▸ Supplied data:
=======

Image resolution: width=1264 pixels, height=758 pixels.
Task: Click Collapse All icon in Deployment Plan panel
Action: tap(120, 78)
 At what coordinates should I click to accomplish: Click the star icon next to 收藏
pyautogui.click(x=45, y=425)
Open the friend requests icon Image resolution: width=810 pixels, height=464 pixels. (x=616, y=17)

=======

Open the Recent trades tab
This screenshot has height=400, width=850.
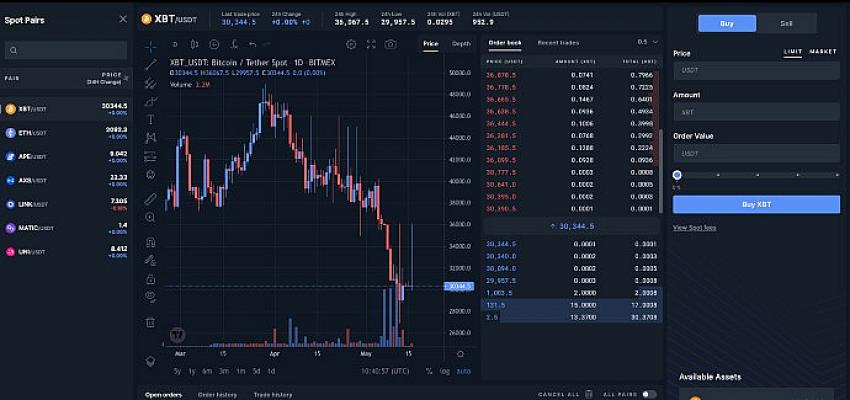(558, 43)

=======

State how many lines in the preceding material contain the word "Open", and give nothing else.

2